Please copy each line from the entries that contains the string "below".
* * *
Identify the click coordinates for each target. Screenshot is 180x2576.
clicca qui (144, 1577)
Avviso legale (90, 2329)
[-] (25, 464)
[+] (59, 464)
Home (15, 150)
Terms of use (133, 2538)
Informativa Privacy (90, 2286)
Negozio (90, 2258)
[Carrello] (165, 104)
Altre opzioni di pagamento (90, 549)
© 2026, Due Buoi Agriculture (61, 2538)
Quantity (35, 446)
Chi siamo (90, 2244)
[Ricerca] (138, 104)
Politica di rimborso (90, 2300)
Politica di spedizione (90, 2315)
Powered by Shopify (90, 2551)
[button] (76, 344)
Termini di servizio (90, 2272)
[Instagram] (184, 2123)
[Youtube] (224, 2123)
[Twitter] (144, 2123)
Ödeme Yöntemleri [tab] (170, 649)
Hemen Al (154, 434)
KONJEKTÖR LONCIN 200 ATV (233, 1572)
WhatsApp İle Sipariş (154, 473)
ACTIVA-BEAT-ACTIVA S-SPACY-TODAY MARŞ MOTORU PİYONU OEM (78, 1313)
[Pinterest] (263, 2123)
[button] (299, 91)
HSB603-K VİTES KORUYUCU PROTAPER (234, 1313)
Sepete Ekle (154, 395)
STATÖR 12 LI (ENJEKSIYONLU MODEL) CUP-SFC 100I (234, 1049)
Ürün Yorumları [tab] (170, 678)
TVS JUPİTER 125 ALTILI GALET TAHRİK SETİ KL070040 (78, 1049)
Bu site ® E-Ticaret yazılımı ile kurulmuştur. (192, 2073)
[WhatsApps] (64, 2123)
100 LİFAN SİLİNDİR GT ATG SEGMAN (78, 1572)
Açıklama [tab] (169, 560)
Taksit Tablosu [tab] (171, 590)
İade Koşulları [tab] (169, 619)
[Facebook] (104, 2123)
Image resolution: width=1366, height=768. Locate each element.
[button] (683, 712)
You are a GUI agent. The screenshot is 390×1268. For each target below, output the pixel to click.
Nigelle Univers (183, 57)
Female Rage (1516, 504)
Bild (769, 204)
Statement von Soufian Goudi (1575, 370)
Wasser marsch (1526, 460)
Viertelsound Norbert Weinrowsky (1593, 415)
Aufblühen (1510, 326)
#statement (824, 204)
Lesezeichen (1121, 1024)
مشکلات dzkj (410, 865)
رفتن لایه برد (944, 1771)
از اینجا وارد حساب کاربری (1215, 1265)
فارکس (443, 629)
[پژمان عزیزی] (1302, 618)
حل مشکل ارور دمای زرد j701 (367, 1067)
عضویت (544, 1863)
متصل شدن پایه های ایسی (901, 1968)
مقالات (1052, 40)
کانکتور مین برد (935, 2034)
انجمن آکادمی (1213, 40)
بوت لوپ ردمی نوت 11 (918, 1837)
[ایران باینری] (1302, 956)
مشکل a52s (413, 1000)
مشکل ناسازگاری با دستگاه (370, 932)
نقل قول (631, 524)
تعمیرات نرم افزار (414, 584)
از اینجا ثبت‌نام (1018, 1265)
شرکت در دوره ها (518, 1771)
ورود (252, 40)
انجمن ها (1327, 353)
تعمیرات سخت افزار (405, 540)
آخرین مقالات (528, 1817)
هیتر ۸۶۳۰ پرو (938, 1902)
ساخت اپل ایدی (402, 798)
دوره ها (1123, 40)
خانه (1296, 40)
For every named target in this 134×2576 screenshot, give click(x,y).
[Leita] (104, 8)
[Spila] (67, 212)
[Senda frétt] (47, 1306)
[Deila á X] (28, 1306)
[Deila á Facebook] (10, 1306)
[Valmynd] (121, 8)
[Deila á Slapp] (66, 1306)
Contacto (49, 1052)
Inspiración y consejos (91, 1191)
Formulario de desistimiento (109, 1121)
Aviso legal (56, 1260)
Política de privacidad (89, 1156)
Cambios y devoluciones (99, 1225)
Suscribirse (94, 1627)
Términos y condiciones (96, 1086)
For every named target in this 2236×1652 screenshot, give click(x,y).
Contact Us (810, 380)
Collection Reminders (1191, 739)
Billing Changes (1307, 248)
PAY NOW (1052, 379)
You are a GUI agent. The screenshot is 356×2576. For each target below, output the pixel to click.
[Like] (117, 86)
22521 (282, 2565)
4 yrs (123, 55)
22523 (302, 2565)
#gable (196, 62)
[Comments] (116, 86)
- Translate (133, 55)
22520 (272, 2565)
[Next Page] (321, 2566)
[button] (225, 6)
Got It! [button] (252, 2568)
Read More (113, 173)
* * *
TASK RESULT:
You are a GUI agent. The screenshot is 390×1268. For each target below, output the pixel to click.
You are a GUI agent. The screenshot is 356×2576. For each target below, output the pixel to click.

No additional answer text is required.